DATASET:

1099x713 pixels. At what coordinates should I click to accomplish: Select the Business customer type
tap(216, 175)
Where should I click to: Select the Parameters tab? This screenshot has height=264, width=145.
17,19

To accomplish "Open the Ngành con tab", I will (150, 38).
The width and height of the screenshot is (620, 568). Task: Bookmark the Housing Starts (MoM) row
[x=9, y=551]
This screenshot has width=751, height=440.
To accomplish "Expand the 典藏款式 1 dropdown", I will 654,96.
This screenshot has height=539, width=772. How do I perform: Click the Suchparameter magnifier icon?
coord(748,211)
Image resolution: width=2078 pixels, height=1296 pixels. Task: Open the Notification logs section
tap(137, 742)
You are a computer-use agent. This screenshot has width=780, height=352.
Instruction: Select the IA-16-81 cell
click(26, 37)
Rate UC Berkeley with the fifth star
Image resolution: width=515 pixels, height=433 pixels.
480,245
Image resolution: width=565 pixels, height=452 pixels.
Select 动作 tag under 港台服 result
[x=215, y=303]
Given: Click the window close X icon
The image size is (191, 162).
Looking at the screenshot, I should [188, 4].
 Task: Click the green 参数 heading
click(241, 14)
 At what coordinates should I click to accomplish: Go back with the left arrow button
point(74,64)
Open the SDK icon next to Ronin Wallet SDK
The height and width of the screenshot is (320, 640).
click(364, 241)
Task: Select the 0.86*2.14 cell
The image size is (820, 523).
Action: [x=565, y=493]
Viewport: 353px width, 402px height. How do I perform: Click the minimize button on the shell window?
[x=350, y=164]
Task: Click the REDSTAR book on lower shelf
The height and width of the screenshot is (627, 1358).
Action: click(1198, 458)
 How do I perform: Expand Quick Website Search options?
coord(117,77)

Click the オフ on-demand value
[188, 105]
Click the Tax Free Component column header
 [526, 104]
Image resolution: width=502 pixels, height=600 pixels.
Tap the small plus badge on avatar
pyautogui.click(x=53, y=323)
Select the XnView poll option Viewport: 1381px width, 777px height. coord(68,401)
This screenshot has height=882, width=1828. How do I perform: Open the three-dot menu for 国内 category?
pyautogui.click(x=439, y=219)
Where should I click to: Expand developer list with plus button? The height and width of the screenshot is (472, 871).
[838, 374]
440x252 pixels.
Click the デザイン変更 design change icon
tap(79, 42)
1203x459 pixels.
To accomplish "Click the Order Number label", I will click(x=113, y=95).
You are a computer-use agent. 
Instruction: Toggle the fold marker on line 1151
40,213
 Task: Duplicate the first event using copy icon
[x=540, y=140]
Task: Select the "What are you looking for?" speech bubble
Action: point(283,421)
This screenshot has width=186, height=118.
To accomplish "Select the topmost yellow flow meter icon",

GIVEN EXERCISE:
Count the lines in the listing above that contain the word "perform". Reply with the number only.

THE REPLY:
4